Excerpt provided:
1. Mechanical loss: means that solution is physically lost from the system either due to carryover, foaming, and simple leaks at fittings and pump seals. Such losses are minimized with mist eliminators, foam prevention and the existence of a separate amine drain and recovery system

2. Solution Conditioning Loss:  Practically a sub-category of mechanical loss, conditioning losses occur when a filter or reclaimer is not properly drained of solution during maintenance or change out activities. This type of loss is minimized by following proper procedures for solution displacement before draining and opening this type of equipment.

3. Chemical and Thermal Degradation: occurs when amines come into contact with oxygen and other components in the produced sour gas. Improper storage or oxygen in-leak are the main causes of oxygen contamination. Some amines are more susceptible than others to reactions with COS, CS2 and other sulphur compounds. All amines can degrade thermally if subjected to excessively hot heat transfer surfaces. Thermal degradation can be substantial at temperatures above 150°C (300°F).

4. Vaporization Loss: This type of loss depends upon amine type. For instance, MEA is 30 times more volatile than DEA, so we can expect vaporization losses in MEA systems to be substantially greater. Vaporization losses are usually minor and occur at both the contactor and the regenerator of the AGRU.

 

3.1.1     Foaming in AGRU [3]

There are innumerous papers and technical publications on foaming. Here a brief overview of potential foaming causes are given:

- Dirty amine containing iron sulphide or diatomaceous earth.  Both are foam promoters, as are well treatment chemicals that find their way into the system due to insufficient upstream separation.

If corrosion inhibitors are in use, they may be the culprits as these inhibitors are surface active species. One of the most common promoters of foaming can be (surprisingly) anti-foam products that are injected to stop foaming.

Foaming is predominantly prevented by all those things already discussed in other sections, like preventing hydrocarbon condensation, using a filter/separator on the inlet and keeping the solution clean.

Once it starts, however, you must focus on short-term solutions instead of trying to correct long-term design issues. Immediate short-term solution is to try injecting some anti-foam chemical (unless a bunch has already been put in) and/or reducing the inlet gas rate. If these actions help, you can then track down the real cause and hopefully correct it. If anti-foam does not help, do not inject any more. Too much anti-foam can make things worse.

Data shown:
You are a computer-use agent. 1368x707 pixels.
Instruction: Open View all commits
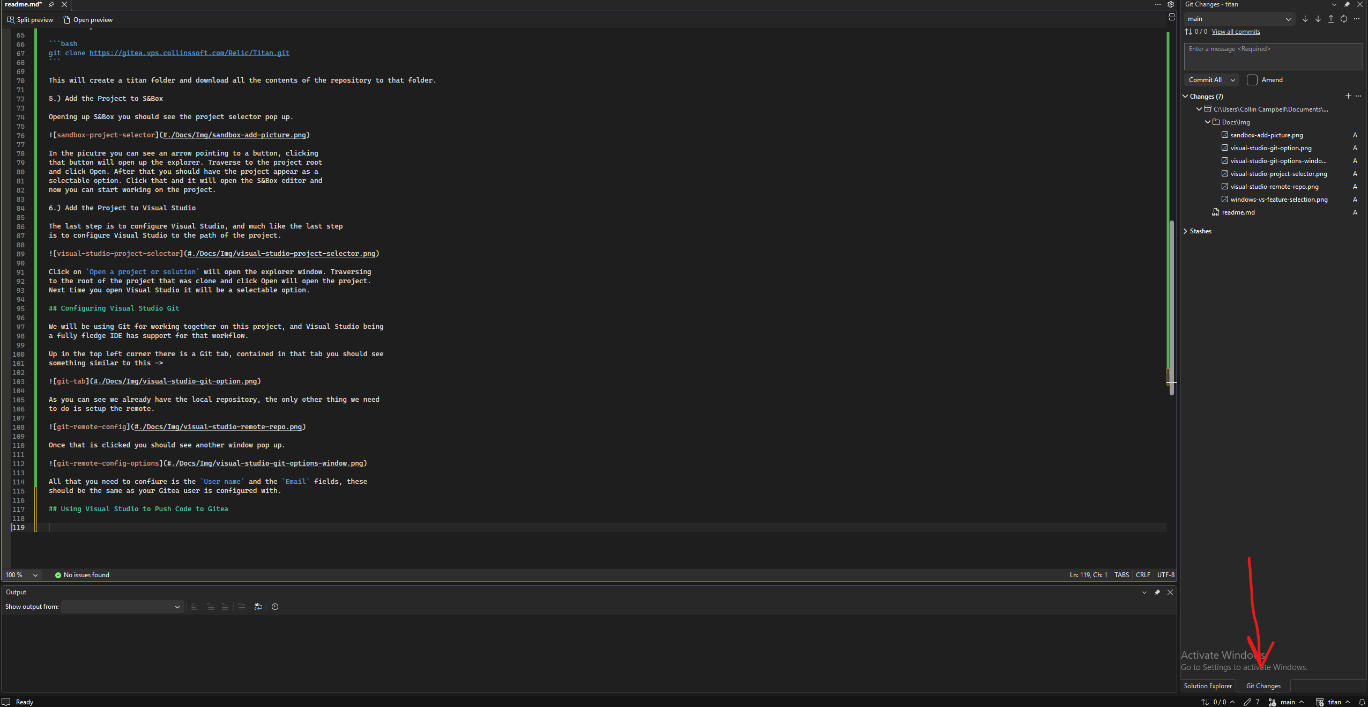point(1237,32)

Task set:
a) Answer these questions using the text on amine solution losses and foaming:
(i) Above what temperature can thermal degradation be substantial?
(ii) How many times more volatile is MEA than DEA?
(iii) Which two substances in dirty amine are named as foam promoters?
b) From the text on amine solution losses and foaming, extract everything from "- Dirty amine" down to "insufficient upstream separation.".
c) Write the next part of the text on amine solution losses and foaming, picking up after its final sentence.

Expected results:
a)
(i) 150°C (300°F)
(ii) 30 times
(iii) Iron sulphide and diatomaceous earth

b)
- Dirty amine containing iron sulphide or diatomaceous earth.  Both are foam promoters, as are well treatment chemicals that find their way into the system due to insufficient upstream separation.

c)
- It is important to note that the choice of an antifoam agent needs to be considered carefully. In general, silicone-based antifoam agent should be used in an amine-based solvent. The use of alcohol-based solvent is often preferred in hybrid or mixed solvent (mixture of physical solvent and amine solvent). Check with the amine vendor on their recommendation.

 

 

3.2         Troubleshooting Mol Sieve Dehydration Units (MSDU) [3, 4]

 

Figure 4: Example Process Flow Diagram for a Molecular Sieve Dehydration Unit [5]

             

Most operating problems that can occur in MSDU are:

- The adsorber produces specification product (i.e., water content at the outlet of the absorber) part of the time, but not for the entire cycle.

- The adsorber does not produce specification product at any time in the cycle.

- Pressure drop in the adsorber becomes so high that gas flow must be reduced due to lack of adequate pressure, or for fear of damage to internal bed support structure.

 

 

3.2.1     Low Water Adsorption Capacity on the Mol Sieve Bed

1. When the adsorption capacity is low, the plant produces specification outlet product during the first part of a cycle, and the product is off-spec during the latter part. When an adsorber indicates inadequate capacity, it is easy to decide that the adsorbent needs to be replaced. This could be the case, but a few checks should be made before investing in a new adsorbent bed.

A short-term solution could be to reduce the adsorption time but that reduction is limited to the time required to properly regenerate an exhausted adsorber bed.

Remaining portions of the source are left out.